Written exercise - Copy out the entries below word for word, starting with the line that contains "You are a computer-use agent." and stopping after the line that contains "coord(268,813)".

>> START

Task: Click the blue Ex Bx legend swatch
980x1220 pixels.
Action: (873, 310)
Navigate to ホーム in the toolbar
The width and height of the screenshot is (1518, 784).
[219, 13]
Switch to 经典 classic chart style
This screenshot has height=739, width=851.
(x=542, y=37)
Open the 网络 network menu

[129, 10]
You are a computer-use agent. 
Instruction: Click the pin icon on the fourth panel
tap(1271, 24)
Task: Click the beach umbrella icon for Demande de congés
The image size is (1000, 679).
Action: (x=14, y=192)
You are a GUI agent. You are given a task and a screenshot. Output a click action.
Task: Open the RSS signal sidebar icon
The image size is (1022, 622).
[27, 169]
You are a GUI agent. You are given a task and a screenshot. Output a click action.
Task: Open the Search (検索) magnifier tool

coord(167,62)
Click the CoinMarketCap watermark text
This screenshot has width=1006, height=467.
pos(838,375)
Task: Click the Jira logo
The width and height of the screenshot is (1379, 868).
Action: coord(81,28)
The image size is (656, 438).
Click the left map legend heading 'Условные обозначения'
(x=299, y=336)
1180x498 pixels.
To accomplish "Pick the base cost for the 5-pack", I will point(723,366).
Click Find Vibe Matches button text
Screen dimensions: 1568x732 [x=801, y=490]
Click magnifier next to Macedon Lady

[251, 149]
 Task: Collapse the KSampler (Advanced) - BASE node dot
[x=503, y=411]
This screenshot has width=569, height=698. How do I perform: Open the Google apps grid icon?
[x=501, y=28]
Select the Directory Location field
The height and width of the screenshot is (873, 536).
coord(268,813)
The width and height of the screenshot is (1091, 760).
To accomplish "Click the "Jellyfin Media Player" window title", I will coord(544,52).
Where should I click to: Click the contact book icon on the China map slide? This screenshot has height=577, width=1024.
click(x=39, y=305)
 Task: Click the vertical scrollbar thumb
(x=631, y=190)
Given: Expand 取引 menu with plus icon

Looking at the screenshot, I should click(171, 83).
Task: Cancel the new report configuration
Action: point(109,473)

>> END

Written solution -
You are a computer-use agent. 
Instruction: Click the pin icon on the fourth panel
tap(1271, 24)
Task: Click the beach umbrella icon for Demande de congés
The image size is (1000, 679).
Action: (x=14, y=192)
You are a GUI agent. You are given a task and a screenshot. Output a click action.
Task: Open the RSS signal sidebar icon
The image size is (1022, 622).
[27, 169]
You are a GUI agent. You are given a task and a screenshot. Output a click action.
Task: Open the Search (検索) magnifier tool

coord(167,62)
Click the CoinMarketCap watermark text
This screenshot has width=1006, height=467.
pos(838,375)
Task: Click the Jira logo
The width and height of the screenshot is (1379, 868).
Action: coord(81,28)
The image size is (656, 438).
Click the left map legend heading 'Условные обозначения'
(x=299, y=336)
1180x498 pixels.
To accomplish "Pick the base cost for the 5-pack", I will point(723,366).
Click Find Vibe Matches button text
Screen dimensions: 1568x732 [x=801, y=490]
Click magnifier next to Macedon Lady

[251, 149]
 Task: Collapse the KSampler (Advanced) - BASE node dot
[x=503, y=411]
This screenshot has width=569, height=698. How do I perform: Open the Google apps grid icon?
[x=501, y=28]
Select the Directory Location field
The height and width of the screenshot is (873, 536).
coord(268,813)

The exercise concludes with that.